Le chef économiste de la BCE plaide pour plus d'«union budgétaire»
Sans parler ouvertement d’augmenter la dette commune, Philip Lane plaide dans une interview accordée au journal Le Monde pour une «union budgétaire plus étroite» en Europe afin de moins s’inquiéter des déficits.
Interrogé à Londres par la rédaction du Monde sur l’état et les perspectives de la zone euro après «la violente récession enregistrée début 2020», l’économiste en chef de la Banque centrale européenne (BCE) attire surtout l’attention sur le niveau d’activité actuel, et souligne qu’il est inférieur de «4 % ou 5 %» à celui de 2019.
Dans cette interview mise en ligne sur le site web du quotidien du soir, l’Irlandais Philip Lane concède qu’en mai-juin, la zone euro est désormais «à un tournant conjoncturel», et pense que l’économie va croître rapidement. Mais selon lui, elle «ne retrouvera son niveau de PIB de 2019 qu’au printemps de l’année prochaine». Une prévision au demeurant conforme avec celle déjà faite par le Commissaire européen Paolo Gentiloni en février.
Au sujet de l’emploi, Philip Lane estime que le rattrapage du niveau de 2019 (8,5% de taux de chômage en France selon l’Insee) ne se fera qu’en 2023. Là aussi rien de nouveau, même si l’économiste de la BCE souligne que «le chemin sera long» et surtout qu’il «nécessitera un effort prolongé sur le plan budgétaire et monétaire pour soutenir la reprise.»
Commentant l’écart entre le plan de relance de 750 milliards d’euros de l’Union européenne (UE), et les 1 900 milliards de dollars mis sur la table par le président américain Joe Biden, le commissaire fait d’abord remarquer que les réponses nationales des Etats membres s’ajoutent au montant fonds européen.
le plan de relance américain souligne aussi le potentiel qui pourrait être libéré, en Europe, si nous avions une approche commune plus forte des politiques budgétaires
Puis, dans une allusion implicite à l’écart des taux de croissance prévus en 2021 pour les Etats-Unis et la zone euro (respectivement 6,4% et 4,4% attendus en 2021 selon le FMI), il estime : «A un autre niveau, le plan de relance américain souligne aussi le potentiel qui pourrait être libéré, en Europe, si nous avions une approche commune plus forte des politiques budgétaires.»
Une autre manière de laisser entendre que la croissance pourrait être plus forte en Europe si les Etats membres se mettaient d’accord pour créer plus de dette commune. Une idée que soutient l’économiste de la BCE en ajoutant qu’aux Etats-Unis, quelle que soit la taille des déficits, la capacité du gouvernement à les financer n’est jamais mise en doute. «Si nous avions une union budgétaire plus étroite en Europe, les gouvernements européens s’inquiéteraient moins de leur capacité à [les] financer», estime Philip Lane.

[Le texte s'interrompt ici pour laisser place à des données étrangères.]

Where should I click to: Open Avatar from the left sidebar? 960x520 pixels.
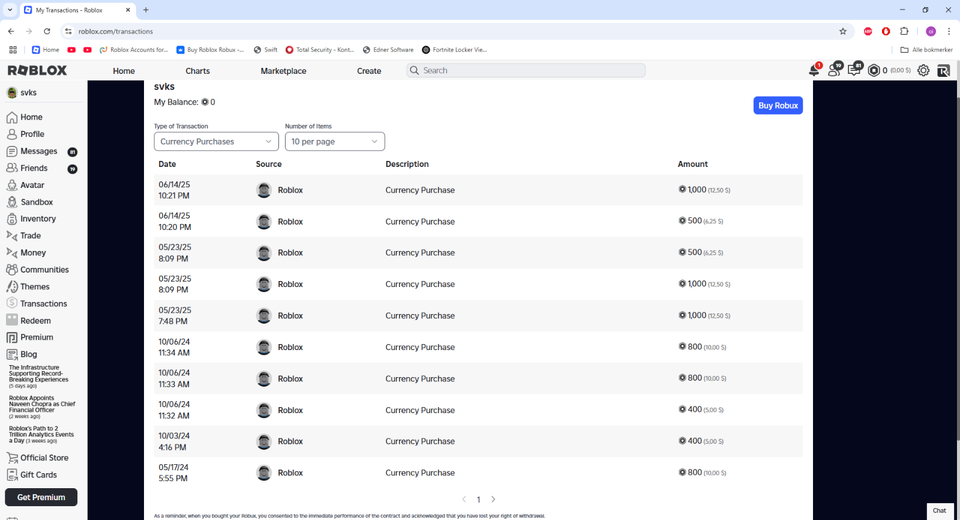tap(32, 185)
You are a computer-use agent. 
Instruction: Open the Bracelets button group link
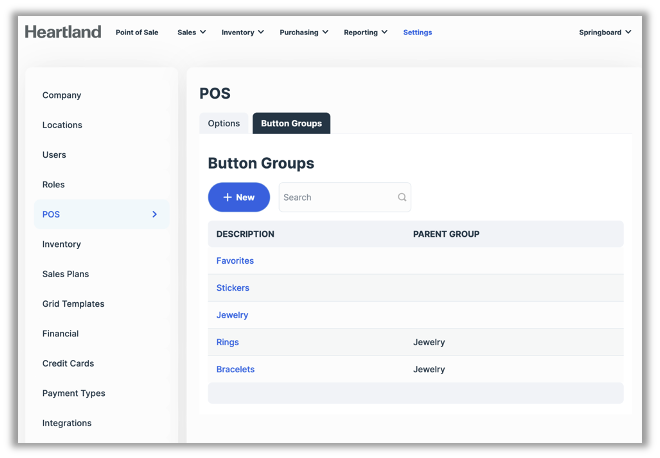235,369
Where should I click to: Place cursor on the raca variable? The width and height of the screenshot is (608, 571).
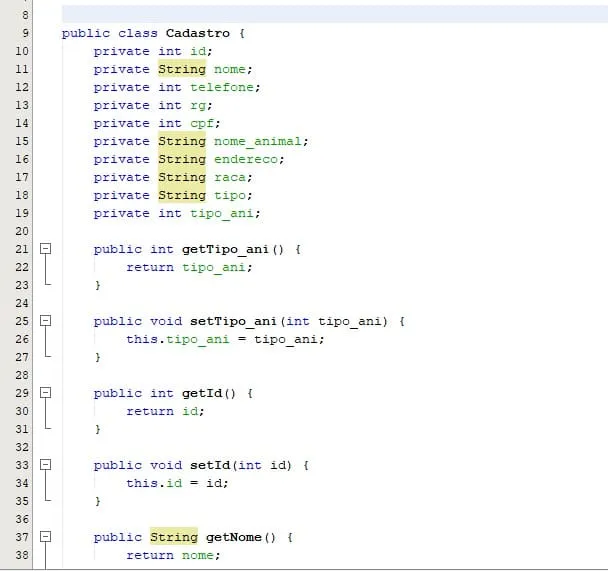(230, 177)
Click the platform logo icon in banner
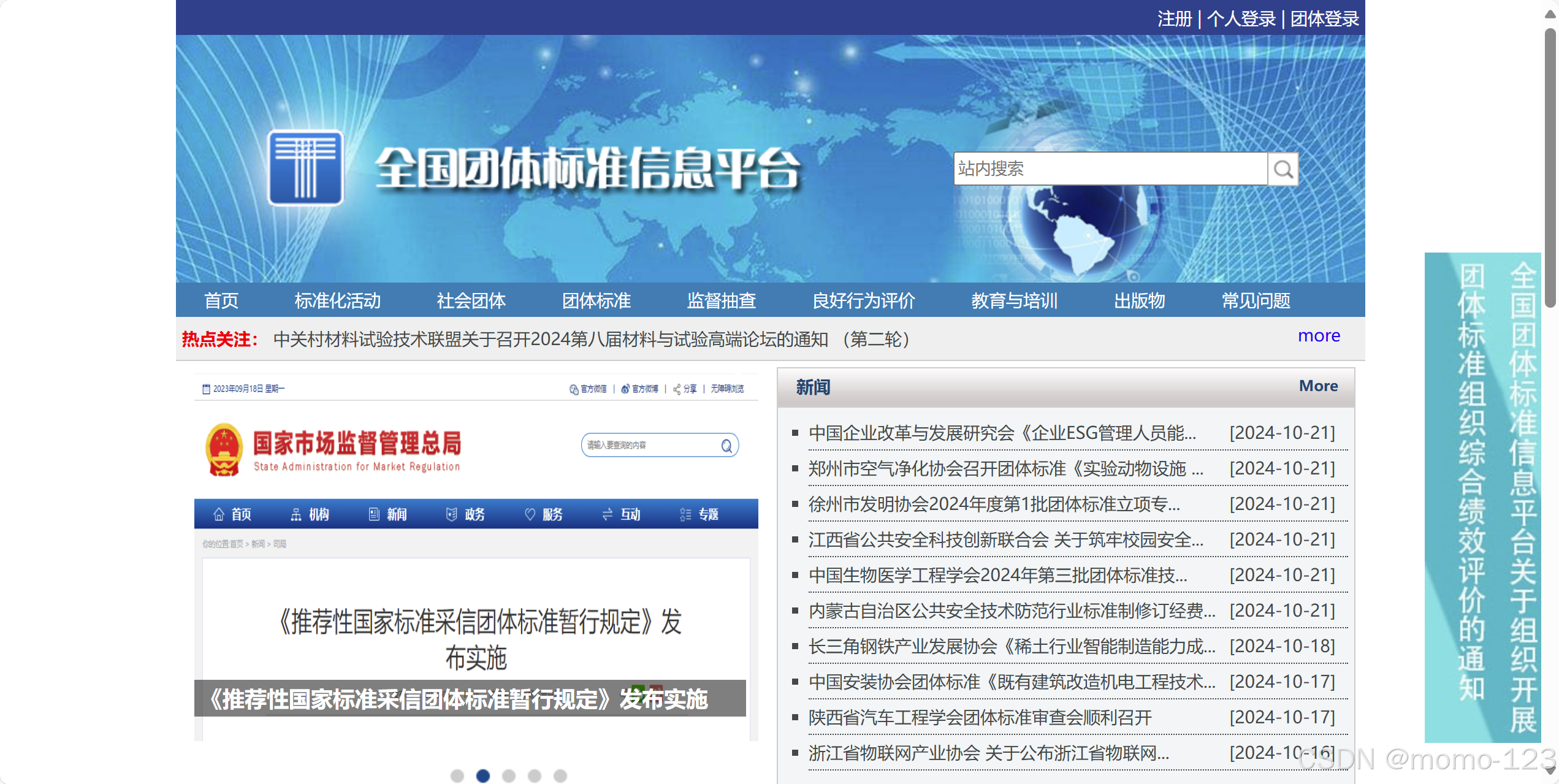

Le spectre de la remontée des taux
Enfin, alerté sur la possibilité d’une remontée des taux d’intérêt en Europe avec les risques que cela représente pour les Etats membres les plus lourdement endettés, l’économiste répond simplement : «Nous ne voyons pas ce risque à l’horizon.» Et si cela se produisait, il se veut rassurant en rappelant qu’une large partie des dettes ont été émises à long terme à des taux très bas, et le plus souvent négatifs, pour les Etats membres.
Toutefois, depuis décembre 2020, les taux des emprunts des Etats de la zone euro ont de nouveau augmenté et ne sont plus négatifs qu’aux Pays-Bas et en Allemagne, alors qu’ils approchent les 1% en Grèce et en Italie. Or le déconfinement progressif devrait logiquement créer une brusque hausse de la consommation de biens et services, de nature à créer une pression inflationniste en Europe et à donner des arguments aux tenants d’un resserrement monétaire.

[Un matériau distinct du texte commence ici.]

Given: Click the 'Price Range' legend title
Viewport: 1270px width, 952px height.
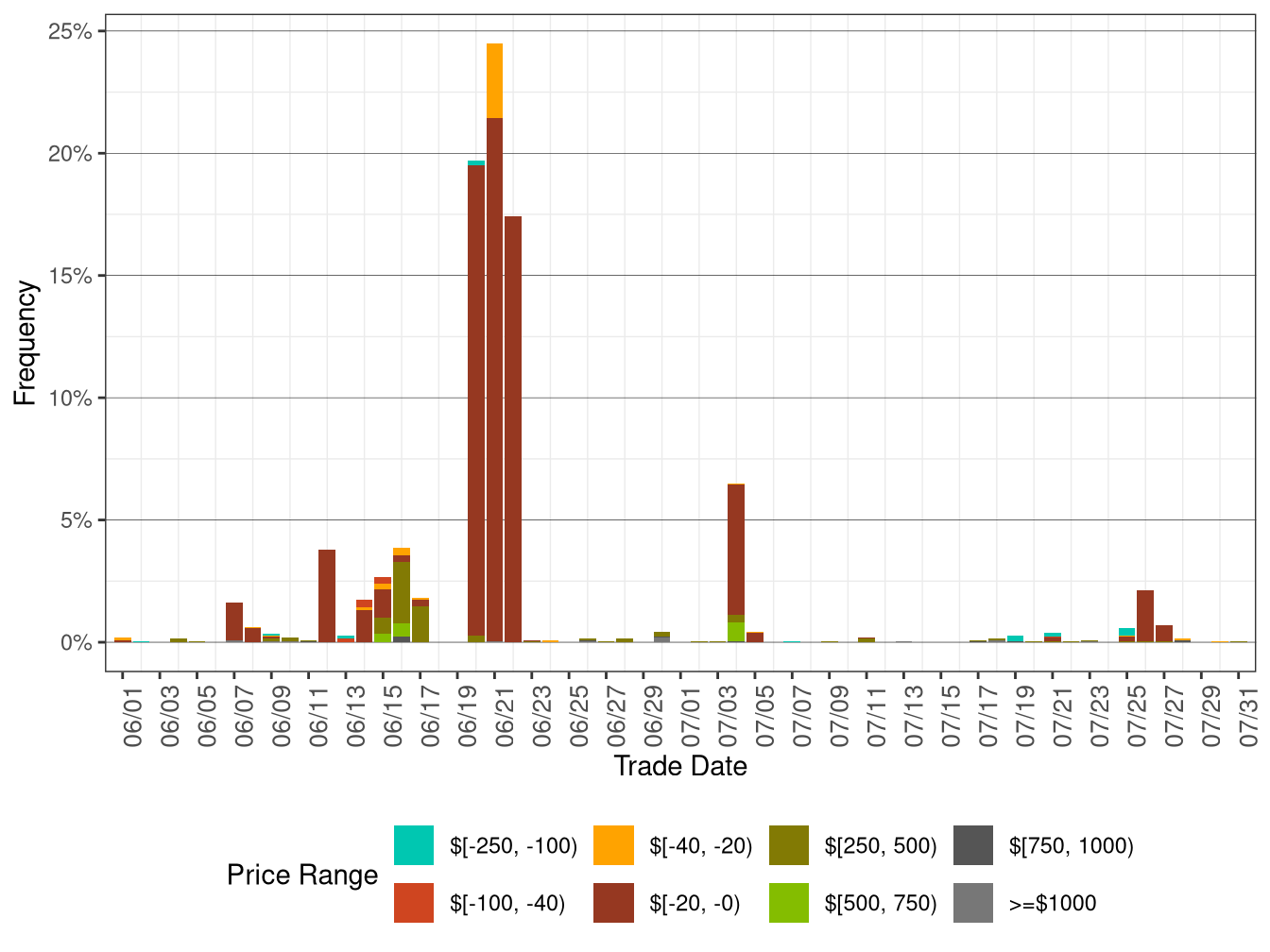Looking at the screenshot, I should tap(302, 876).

En Allemagne, par exemple, pays dont la position est déterminante au sein du conseil de l’institut de Francfort, des voix se sont fait entendre à plusieurs reprises jusqu’à la cour constitutionnelle de Karslruhe, plus haute juridiction du pays, pour lui demander de condamner la politique d’argent facile de la BCE et d'interdire à la Bundesbank d’y participer.
En attendant, la BCE a décidé en mars d’augmenter significativement les achats d’actifs qui étaient déjà de l’ordre de 20 milliards d’euros par mois. L’économiste en chef confie que ce niveau d’achats, plus élevé, va continuer dans les semaines qui viennent, au moins jusqu’à la prochaine réunion des gouverneurs en juin.